*Extract to read*.
BEGIN

I Attempting to find an intuitive proof of the substitution formula

Summary
Although the proof of the substitution formula is easy enough, I feel like the formula hides a much more intuitive yet rigorous explanation. The way it is written suggests some direct connection between the 2 sides of the equation, and I'm trying to express that connection in an explicit mathematical way.
Hello everyone.

First off, I'm sorry if this post is excessively long, but after tackling this for so many hours I've decided I could use some help, and I need to show everything I did to express exactly what I wish to do. Also, to be clear, this post deals with integration by substitution. Now to the matter at hand.

The substitution formula as I know it goes as follows:
If $f$ and $g'$ are continuous, then:
$$\int_{g(a)}^{g(b)}f(u) \, du = \int_a^bf(g(x))\cdot g'(x) \, dx$$

The standard proof of the formula is easy enough, using the chain rule and the FToC. However, I somewhat feel like that is a roundabout way of proving it that doesn't really express the meaning of the formula. The formula itself, particularly when written in Leibniz notation, seems to show something more elegant about the connection between the sides of the equation. If I view it at the most basic intuitive level, the integration notation $\int_a^bf(x) \, dx$ expresses the summation of the products of intervals of ever decreasing size, $t_i-t_{i-1}$, and the value of $f$ somewhere on those intervals, in other words the value of Riemann sums comprised of smaller and smaller intervals. Viewing it that way, the left side shows the summation of $f$ when the variable is $g(x)$, over (ever decreasing) intervals of said variable, $g(t_i)-g(t_{i-1})$, only $g(x)$ is denoted simply as $u$. The right side shows the exact same summation, only it divides and then multiplies each product by $t_i-t_{i-1}$ to get $\frac {g(t_i)-g(t_{i-1})} {t_i-t_{i-1}} \cdot (t_i-t_{i-1})$ instead of $g(t_i)-g(t_{i-1})$. But since the integral is essentially the limit as the intervals get smaller and smaller, this becomes $g'(x)dx$.

END

[Items from a data source]
BEGIN

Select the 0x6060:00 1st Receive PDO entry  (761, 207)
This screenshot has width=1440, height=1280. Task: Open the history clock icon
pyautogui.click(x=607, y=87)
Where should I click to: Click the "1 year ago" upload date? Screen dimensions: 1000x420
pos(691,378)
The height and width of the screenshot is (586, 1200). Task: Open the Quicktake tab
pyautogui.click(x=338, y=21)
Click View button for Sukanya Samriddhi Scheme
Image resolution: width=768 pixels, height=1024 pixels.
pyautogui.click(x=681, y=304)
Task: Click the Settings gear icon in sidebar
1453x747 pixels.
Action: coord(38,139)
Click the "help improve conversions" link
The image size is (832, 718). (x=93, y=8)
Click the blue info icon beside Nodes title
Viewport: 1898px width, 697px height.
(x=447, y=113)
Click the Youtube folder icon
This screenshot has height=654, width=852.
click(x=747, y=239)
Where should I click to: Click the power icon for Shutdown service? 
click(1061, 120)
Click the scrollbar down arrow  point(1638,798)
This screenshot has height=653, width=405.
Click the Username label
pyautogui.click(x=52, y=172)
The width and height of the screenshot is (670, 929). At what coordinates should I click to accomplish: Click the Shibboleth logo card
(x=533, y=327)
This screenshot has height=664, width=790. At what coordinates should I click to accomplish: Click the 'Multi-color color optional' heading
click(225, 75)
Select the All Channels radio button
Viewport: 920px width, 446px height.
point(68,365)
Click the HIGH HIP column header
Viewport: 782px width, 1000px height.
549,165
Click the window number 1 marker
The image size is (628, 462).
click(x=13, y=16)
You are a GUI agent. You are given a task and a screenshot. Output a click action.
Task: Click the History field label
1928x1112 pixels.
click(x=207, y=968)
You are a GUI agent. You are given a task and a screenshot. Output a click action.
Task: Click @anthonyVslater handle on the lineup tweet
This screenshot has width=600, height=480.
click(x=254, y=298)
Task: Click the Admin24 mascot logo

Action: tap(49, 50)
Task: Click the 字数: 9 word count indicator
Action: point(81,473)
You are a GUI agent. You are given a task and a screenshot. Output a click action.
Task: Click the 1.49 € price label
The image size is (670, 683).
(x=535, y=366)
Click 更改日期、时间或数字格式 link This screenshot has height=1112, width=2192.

END

*Work instructions*.
A. In the forum post on the substitution formula, list the four limits of integration that appear in the formula as it is stated.
B. Repeat the forum post on the substitution formula from "First off, I'm" up to and including "matter at hand.".
C. Go on with the forum post on the substitution formula from the point where it stops.
These records come from a separate source, not from the forum post.

*Responses to the exercise*.
A. g(a), g(b), a, b

B.
First off, I'm sorry if this post is excessively long, but after tackling this for so many hours I've decided I could use some help, and I need to show everything I did to express exactly what I wish to do. Also, to be clear, this post deals with integration by substitution. Now to the matter at hand.

C.
Looking at it this way, the formula seems to express something almost trivial, the same expression on both sides, only on the right side each part of the expression is divided and then multiplied by the same (nonzero) value. Having noticed that, I sought to find out if there is any way to express that intuitive interpretation in a rigorous and explicit way using the basic concepts like Riemann sums and $\epsilon - \delta$ arguments, to prove the formula in a way that fully encapsulates the intuitive interpretation, rather than the conventional (although much simpler) way that seems to miss this.

However, so far I succeeded in doing this only when $g$ is one-one on $[a,b]$ (or when $a=b$ but that's redundant). The proof I found for this case goes as follows:

Assumptions: $f$ and $g'$ are continuous, $g$ is one-one on $[a,b]$.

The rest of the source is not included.